October 18, 2010
Bike Riders in New York Win Settlement
By CATE DOTY

The city agreed on Monday to pay nearly $1 million to participants in the monthly Critical Mass bicycle rides who claimed they had been wrongly detained and arrested by police officers.

The lawsuit, originally filed in 2007, represented the claims of 83 riders who had been arrested or ticketed by police during the rides from September 2004 to January 2006. The awards to the plaintiffs range from $500 for those who were cited for minor infractions, to $35,000 for a plaintiff who was arrested multiple times and was injured because of the arrests, said David B. Rankin, one of the three lawyers who represented the riders. About half the settlement will go toward legal fees.

The settlements, totaling $965,000, do not include the many lawsuits filed by riders who were arrested during the Republican National Convention in 2004.

The Critical Mass riders and the Police Department have a long, antagonistic history. Since 2004, riders have claimed that police officers harass them, take their bicycles and arrest them without reason. The police have said the cyclists violate traffic laws. The department has deployed hundreds of officers, a mobile command unit and a helicopter to monitor the rides, which wend their way through Manhattan on the last Friday of each month.

Mark Zuckerman, a lawyer for the city, said the settlement was “in the best interest of all the parties.”

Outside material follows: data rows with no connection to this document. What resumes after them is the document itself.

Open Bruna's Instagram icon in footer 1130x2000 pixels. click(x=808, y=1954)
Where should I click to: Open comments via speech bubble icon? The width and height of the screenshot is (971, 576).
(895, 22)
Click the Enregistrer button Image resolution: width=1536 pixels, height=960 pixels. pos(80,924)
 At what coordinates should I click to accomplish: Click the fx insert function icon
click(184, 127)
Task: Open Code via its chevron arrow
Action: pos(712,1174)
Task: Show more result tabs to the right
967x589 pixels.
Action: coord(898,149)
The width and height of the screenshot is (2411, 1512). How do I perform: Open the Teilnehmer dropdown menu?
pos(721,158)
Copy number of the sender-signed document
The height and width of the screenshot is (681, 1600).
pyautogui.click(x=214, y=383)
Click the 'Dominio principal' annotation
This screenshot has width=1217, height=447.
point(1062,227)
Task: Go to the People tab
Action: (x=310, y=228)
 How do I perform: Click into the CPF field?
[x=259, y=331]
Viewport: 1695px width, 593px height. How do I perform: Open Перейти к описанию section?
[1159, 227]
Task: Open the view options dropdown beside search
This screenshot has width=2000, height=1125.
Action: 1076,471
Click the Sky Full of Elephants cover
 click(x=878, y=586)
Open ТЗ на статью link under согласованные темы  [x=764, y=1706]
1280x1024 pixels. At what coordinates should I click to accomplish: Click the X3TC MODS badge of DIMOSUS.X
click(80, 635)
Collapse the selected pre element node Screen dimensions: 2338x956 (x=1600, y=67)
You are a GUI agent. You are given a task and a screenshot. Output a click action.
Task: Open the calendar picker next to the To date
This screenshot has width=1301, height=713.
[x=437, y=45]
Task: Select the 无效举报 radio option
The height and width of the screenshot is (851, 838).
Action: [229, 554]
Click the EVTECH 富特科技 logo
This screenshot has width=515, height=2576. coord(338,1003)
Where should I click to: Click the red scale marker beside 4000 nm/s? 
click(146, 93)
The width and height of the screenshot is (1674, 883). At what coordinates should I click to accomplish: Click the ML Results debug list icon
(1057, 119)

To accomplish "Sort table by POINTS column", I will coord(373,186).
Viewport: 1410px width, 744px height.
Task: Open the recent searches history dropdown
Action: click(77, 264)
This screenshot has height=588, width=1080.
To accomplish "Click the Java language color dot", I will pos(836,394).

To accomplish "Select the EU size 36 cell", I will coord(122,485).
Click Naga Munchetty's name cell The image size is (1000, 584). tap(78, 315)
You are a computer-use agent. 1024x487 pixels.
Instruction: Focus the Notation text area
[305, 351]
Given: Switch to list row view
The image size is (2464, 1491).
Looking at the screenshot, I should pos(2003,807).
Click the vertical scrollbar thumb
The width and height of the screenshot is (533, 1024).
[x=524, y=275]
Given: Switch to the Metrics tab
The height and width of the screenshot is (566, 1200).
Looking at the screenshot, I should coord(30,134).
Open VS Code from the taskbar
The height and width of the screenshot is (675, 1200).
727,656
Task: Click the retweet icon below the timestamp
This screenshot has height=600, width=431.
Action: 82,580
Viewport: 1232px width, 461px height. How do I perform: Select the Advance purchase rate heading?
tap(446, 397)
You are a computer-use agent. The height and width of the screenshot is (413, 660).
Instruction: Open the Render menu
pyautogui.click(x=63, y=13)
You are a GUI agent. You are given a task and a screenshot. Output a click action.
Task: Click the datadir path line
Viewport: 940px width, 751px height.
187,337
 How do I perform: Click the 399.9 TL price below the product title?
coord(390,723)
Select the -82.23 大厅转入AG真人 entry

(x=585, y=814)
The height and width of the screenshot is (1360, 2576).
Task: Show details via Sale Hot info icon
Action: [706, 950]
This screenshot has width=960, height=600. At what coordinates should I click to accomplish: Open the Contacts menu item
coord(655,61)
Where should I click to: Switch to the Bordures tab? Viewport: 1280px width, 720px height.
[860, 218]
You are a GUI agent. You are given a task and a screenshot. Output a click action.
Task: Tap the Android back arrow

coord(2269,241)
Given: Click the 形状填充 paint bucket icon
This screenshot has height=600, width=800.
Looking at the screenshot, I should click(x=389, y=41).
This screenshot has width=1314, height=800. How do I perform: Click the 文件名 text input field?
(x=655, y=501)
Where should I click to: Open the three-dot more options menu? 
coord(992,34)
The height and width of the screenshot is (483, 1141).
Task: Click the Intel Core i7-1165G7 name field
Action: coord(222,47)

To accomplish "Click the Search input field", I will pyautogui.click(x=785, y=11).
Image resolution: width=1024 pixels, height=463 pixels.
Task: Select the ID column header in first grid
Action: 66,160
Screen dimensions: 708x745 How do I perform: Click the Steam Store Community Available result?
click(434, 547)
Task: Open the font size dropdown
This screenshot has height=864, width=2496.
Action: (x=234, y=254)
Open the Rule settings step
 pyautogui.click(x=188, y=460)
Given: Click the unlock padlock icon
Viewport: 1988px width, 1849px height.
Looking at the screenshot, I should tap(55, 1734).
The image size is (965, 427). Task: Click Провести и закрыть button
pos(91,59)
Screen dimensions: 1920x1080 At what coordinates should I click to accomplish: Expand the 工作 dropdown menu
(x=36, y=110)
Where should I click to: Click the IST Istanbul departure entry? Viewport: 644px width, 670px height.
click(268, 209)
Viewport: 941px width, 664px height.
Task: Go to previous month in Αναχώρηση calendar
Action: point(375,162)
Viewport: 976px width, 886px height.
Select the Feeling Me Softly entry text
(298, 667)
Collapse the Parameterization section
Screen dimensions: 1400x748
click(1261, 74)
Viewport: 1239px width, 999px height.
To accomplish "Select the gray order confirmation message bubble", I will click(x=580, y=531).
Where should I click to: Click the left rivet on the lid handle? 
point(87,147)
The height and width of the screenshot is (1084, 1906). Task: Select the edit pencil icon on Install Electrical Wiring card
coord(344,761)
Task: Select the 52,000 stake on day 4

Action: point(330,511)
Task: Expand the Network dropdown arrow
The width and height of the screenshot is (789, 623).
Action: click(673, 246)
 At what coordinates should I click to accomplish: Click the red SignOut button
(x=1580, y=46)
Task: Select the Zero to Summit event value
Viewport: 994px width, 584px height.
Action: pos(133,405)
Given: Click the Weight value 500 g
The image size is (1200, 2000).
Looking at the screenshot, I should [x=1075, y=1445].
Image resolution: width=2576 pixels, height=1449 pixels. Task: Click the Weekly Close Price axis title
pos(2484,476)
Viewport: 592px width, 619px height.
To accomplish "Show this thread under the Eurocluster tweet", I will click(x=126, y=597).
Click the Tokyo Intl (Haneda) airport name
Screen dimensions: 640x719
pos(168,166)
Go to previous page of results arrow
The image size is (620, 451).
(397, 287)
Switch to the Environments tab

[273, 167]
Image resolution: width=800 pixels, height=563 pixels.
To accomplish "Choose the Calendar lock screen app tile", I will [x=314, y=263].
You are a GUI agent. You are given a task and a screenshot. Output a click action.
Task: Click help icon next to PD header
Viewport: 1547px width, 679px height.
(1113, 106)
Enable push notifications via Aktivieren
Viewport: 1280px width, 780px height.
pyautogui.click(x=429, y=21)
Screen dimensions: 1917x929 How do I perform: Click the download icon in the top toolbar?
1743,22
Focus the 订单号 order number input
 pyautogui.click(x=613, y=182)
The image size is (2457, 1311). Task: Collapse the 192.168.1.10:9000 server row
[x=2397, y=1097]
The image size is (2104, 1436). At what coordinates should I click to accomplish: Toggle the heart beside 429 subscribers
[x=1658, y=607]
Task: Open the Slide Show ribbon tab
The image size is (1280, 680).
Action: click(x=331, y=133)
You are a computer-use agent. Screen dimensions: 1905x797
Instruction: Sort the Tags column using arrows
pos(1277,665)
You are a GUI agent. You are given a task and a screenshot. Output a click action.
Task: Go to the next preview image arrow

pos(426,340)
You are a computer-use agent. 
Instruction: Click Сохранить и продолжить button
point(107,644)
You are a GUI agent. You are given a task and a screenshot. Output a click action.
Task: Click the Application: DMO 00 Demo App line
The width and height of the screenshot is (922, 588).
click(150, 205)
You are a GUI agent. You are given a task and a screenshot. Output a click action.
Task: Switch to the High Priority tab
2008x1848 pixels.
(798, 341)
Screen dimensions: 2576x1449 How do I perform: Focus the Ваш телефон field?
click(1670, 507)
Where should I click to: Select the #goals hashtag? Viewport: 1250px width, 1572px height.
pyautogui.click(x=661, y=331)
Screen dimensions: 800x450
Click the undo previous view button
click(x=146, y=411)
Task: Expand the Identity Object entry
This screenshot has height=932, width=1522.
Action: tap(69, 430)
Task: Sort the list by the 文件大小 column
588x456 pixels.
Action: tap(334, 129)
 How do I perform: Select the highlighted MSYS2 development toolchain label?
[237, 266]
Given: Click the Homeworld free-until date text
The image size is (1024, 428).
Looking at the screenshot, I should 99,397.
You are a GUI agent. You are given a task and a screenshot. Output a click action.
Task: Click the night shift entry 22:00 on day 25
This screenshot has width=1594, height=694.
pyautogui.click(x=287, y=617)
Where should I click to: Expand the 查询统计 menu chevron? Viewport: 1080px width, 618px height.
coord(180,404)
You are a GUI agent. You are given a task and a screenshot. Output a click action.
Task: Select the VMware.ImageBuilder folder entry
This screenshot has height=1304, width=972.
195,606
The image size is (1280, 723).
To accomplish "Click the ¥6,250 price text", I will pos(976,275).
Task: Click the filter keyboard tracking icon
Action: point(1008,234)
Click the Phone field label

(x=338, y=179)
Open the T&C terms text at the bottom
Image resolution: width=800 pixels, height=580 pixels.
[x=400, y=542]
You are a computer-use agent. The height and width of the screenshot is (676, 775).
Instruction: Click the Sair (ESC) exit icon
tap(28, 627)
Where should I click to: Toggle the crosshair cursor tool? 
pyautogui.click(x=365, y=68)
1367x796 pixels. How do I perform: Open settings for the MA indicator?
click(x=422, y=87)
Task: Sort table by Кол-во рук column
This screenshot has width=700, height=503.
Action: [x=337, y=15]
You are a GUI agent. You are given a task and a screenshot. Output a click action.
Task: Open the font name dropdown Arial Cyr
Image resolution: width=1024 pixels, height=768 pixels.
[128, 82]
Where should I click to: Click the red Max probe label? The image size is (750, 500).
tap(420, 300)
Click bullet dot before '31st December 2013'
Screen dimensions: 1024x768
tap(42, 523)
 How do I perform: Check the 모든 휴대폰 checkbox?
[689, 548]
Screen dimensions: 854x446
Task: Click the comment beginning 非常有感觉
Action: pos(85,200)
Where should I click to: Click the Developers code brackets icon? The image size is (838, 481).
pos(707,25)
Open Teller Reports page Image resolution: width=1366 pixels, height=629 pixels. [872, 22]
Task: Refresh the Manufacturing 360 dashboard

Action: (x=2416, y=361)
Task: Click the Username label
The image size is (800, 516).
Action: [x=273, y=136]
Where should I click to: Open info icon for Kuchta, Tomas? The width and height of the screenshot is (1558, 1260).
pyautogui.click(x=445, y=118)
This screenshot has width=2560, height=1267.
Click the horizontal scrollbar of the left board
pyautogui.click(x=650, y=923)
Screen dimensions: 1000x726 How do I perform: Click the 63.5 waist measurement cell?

Mr. Rankin said he thought the settlement was fair, and that the city’s policies toward the riders had changed. “We hope that the cyclists and the N.Y.P.D. can figure out a way to work together,” he said.

Barbara Ross, a longtime rider who was arrested in 2005 on charges of parading without a permit and disorderly conduct, will receive about $15,000 from the settlement. She said that although the police have changed tactics, Critical Mass participants were still being harassed.

“They’re still wasting taxpayers’ money to show up every month,” Ms. Ross said.

Colin Moynihan contributed reporting.